» **Given text**:
Even assuming a best case scenario where nothing goes wrong the Saturn V and especially the LM aren't going to be available much sooner than OTL. You'll get two or three manned orbital missions, all very similar to Apollo 7 flown in 1967, but whenever the Block II module actually becomes available you'll still need to have an orbital test. Remember that the only real reason Apollo 8 didn't carry an LM was that the vehicle just wasn't ready yet. The early flights on Block I probably don't really amount to a whole lot, and I rather suspect that if successful no more than two would be flown. Such a TL might be able to push Apollo 8 a few months earlier but other pieces are going to hold up the landing as OTL.
There could be some butterflies around Apollo Applications and Skylab of having flown the Block I I guess, though not many of them are positive. More Saturn IB's will have been expended, more funds spent and more time spent in LEO. If anything this would end up reducing the time spent on Skylab.
All in all, I don't see avoiding Apollo I changing much if there isn't another accident, and overall it's seems a lot more likely that if not Grissom, White and Chaffee something will happen to someone else. Just about any other likely accident scenario I can imagine is likely to cause more of a delay in fact. Just the failure coming later will throw the program into disarray, but if it happens to a block II capsule, or on a rushed LM flight I don't see much hope of recovering to any schedule that lands in 69. IMO the only way to land sooner than OTL with a recognizable Apollo program is to make the LM program go quicker and smoother, which frankly borders on ASB given what they were doing.

» **Study material**:

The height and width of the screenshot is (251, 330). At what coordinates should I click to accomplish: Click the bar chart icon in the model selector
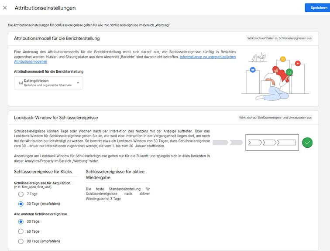tap(21, 83)
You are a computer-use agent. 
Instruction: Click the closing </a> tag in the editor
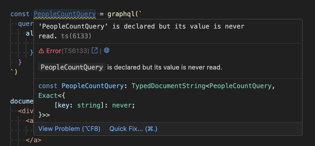point(34,140)
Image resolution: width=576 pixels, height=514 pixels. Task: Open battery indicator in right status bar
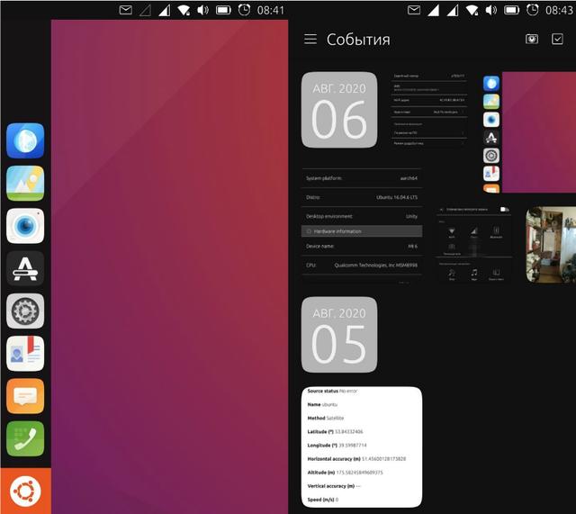tap(511, 10)
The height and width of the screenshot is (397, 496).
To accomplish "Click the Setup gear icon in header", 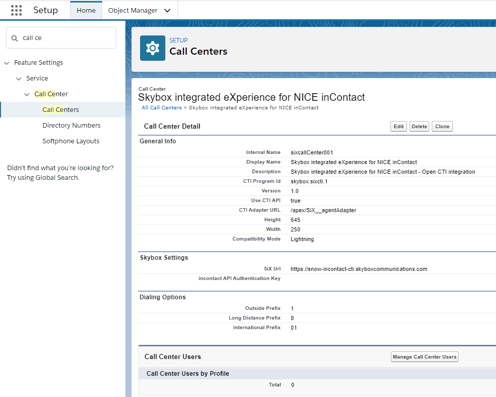I will (152, 48).
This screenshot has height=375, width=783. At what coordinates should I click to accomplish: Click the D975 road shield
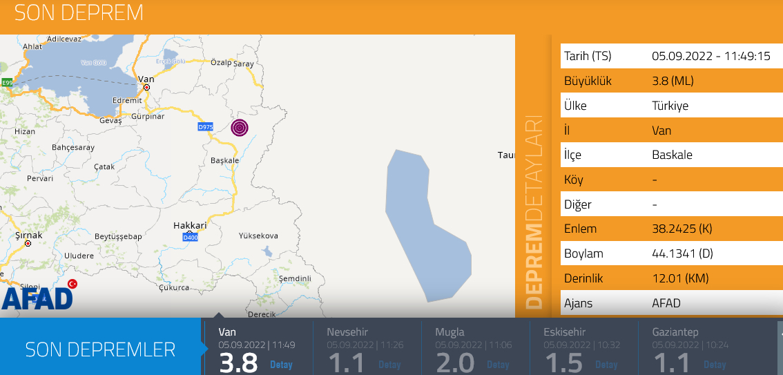point(206,127)
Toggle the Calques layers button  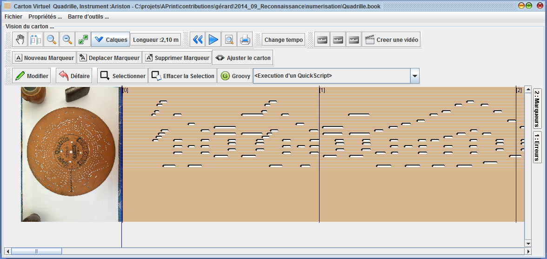click(x=110, y=40)
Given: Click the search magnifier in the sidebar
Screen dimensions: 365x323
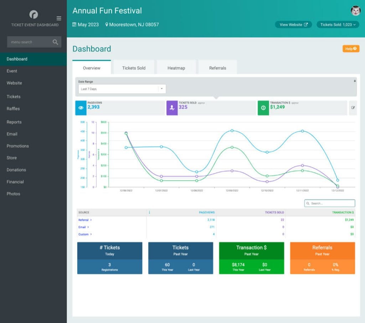Looking at the screenshot, I should coord(55,42).
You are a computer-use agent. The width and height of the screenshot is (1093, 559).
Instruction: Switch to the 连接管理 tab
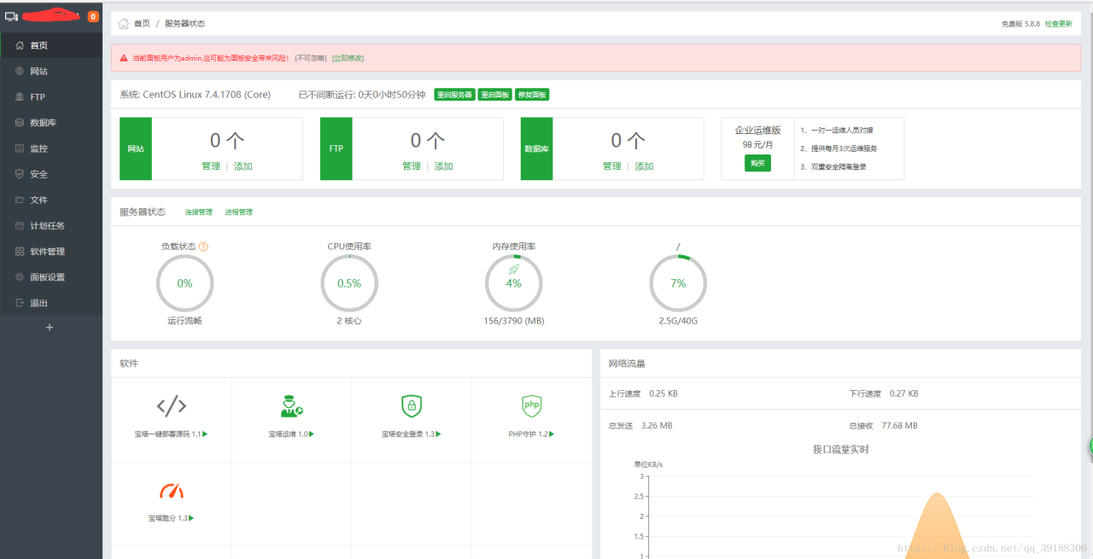coord(199,213)
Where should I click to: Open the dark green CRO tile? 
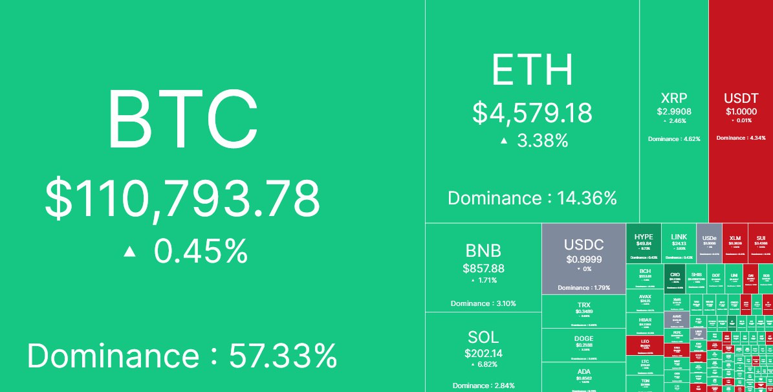675,279
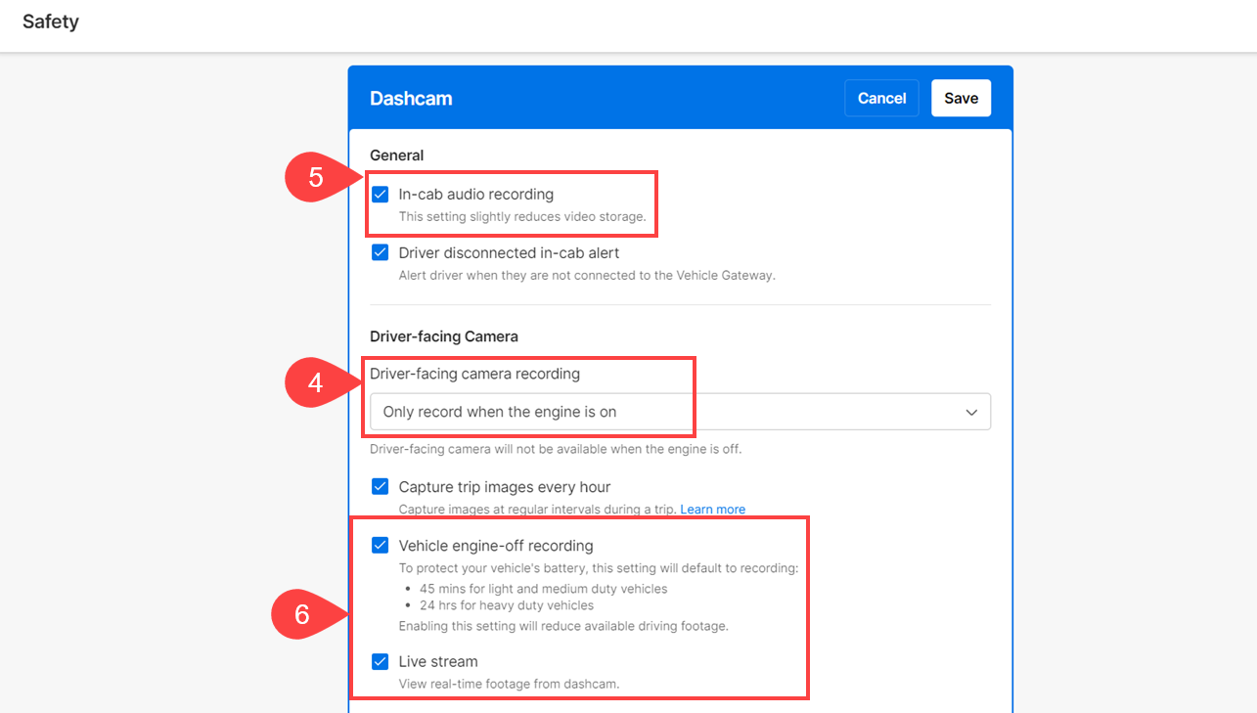The width and height of the screenshot is (1257, 713).
Task: Click the Driver-facing Camera section heading
Action: (x=443, y=336)
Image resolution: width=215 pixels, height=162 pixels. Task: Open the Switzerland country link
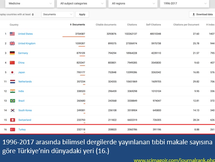pyautogui.click(x=24, y=120)
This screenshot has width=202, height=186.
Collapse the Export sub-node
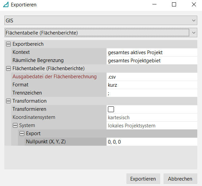[x=22, y=133]
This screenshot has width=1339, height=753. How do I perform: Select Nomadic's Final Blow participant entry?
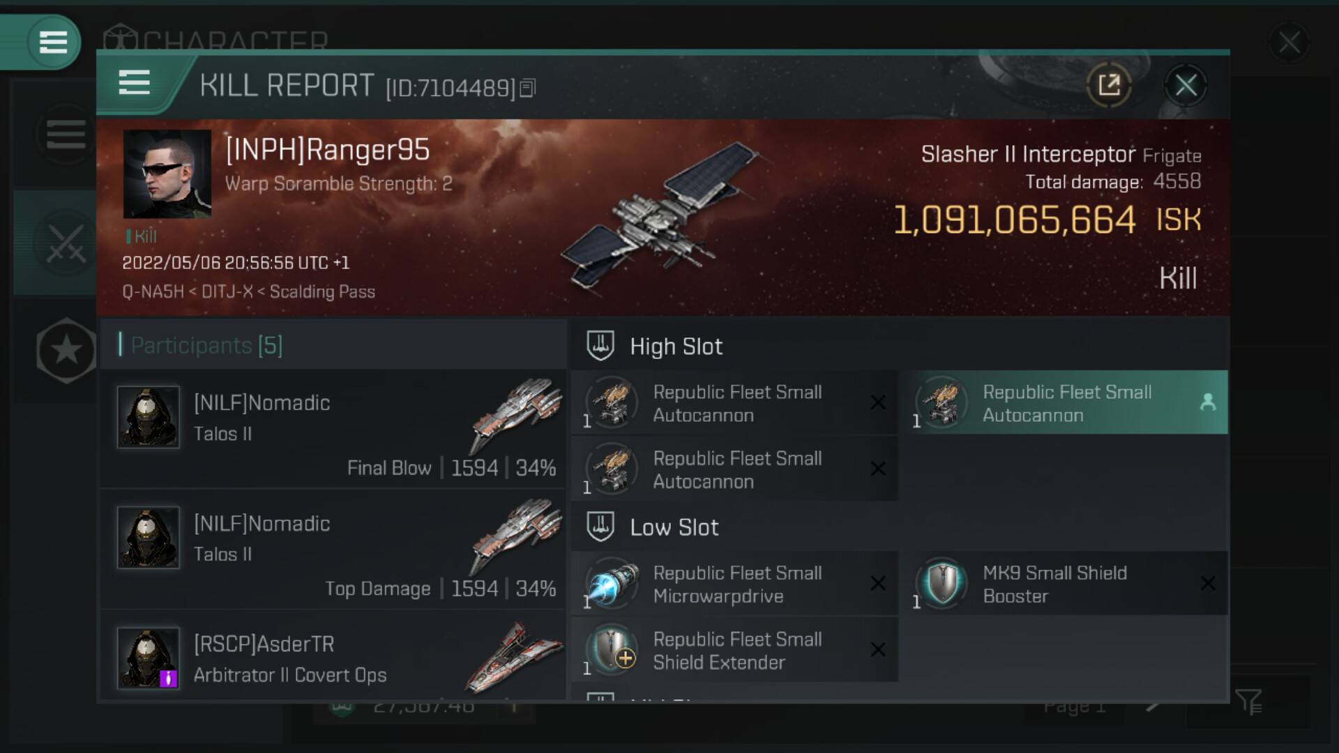click(333, 429)
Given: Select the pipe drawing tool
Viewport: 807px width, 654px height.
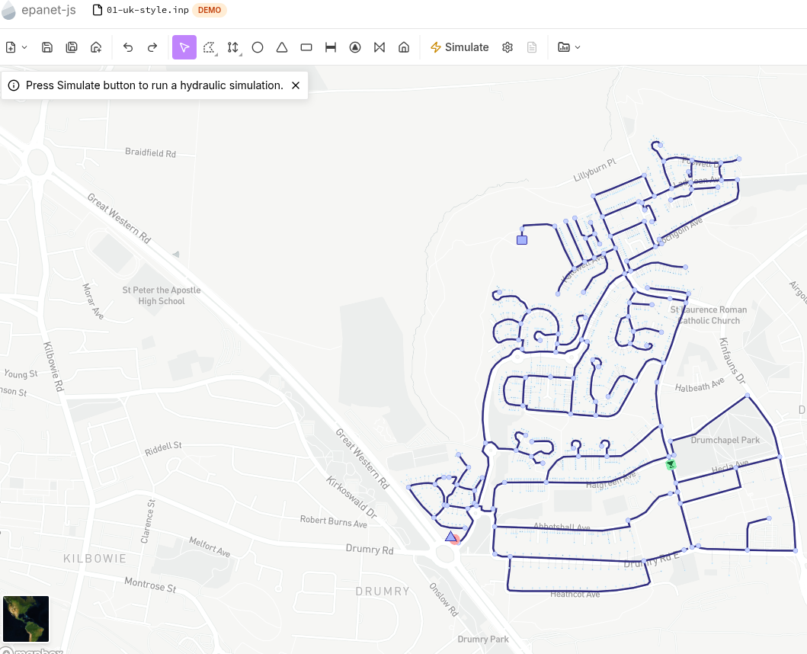Looking at the screenshot, I should pos(331,47).
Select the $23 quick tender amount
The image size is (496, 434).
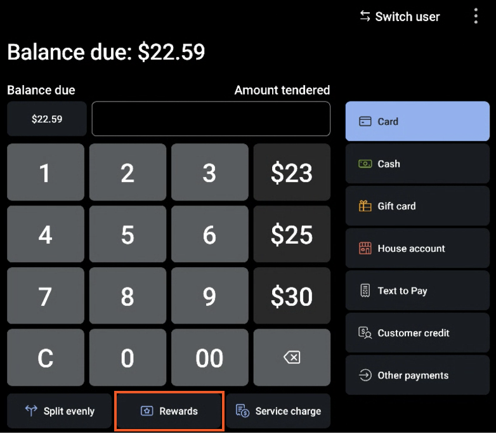[x=292, y=173]
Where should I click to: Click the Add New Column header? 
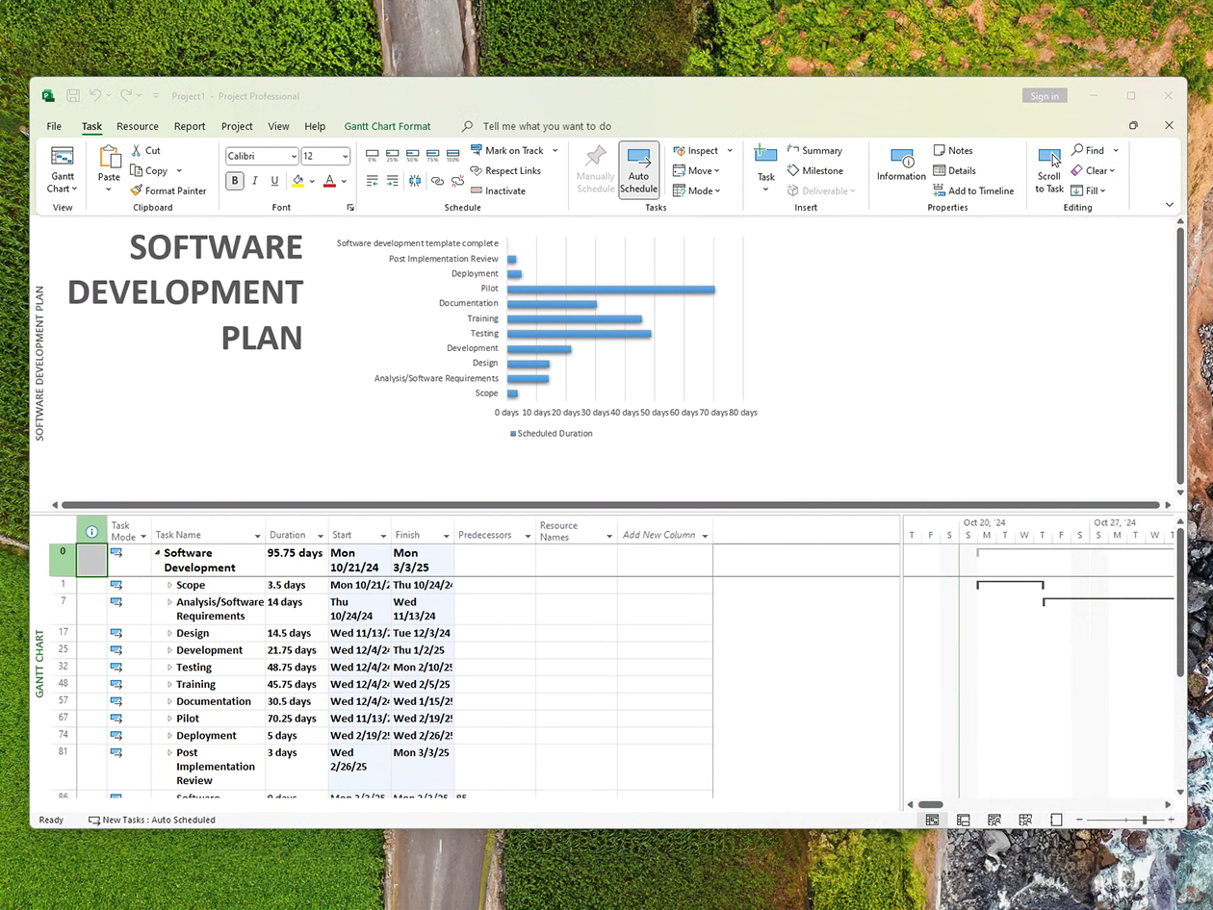point(658,535)
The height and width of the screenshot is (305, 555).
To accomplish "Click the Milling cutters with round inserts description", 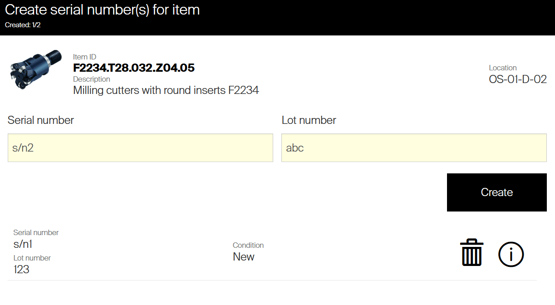I will point(166,90).
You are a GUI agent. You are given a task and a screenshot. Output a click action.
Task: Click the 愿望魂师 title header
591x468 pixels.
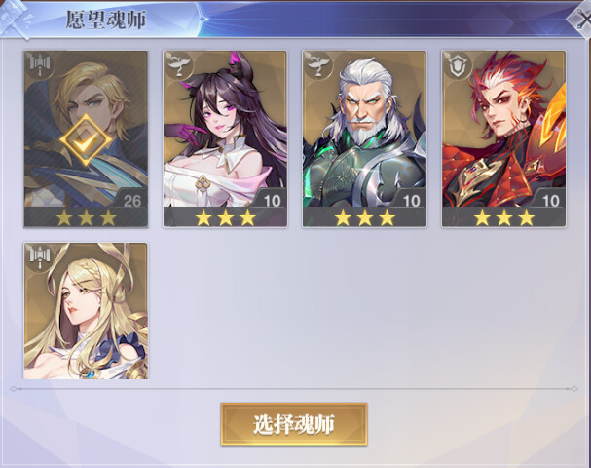[106, 20]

» **Directions**:
1) List every person named in the Apollo program post.
2) Carry on the Apollo program post from its final sentence.

» **Results**:
1) Grissom, White, Chaffee

2)
PS: As far as Grissom making the first landing I think it really is pretty likely. Slayton aside the whole program pretty clearly wanted to land one of the original seven, and Grissom was always the obvious choice. Depending on time lines and crew rotation he might have ended up on the second landing, but really he was arguable the most experienced commander available (I tend to think that;s not really fair to the guys who flew twice on Gemini and as such had more practical experience, but so it goes), and there would be a lot to be said for that on ATL's Apollo 11 which was even more so than the other landings nothing more than an engineering test. Certainly he would have got one of the landings barring something happening to ground him.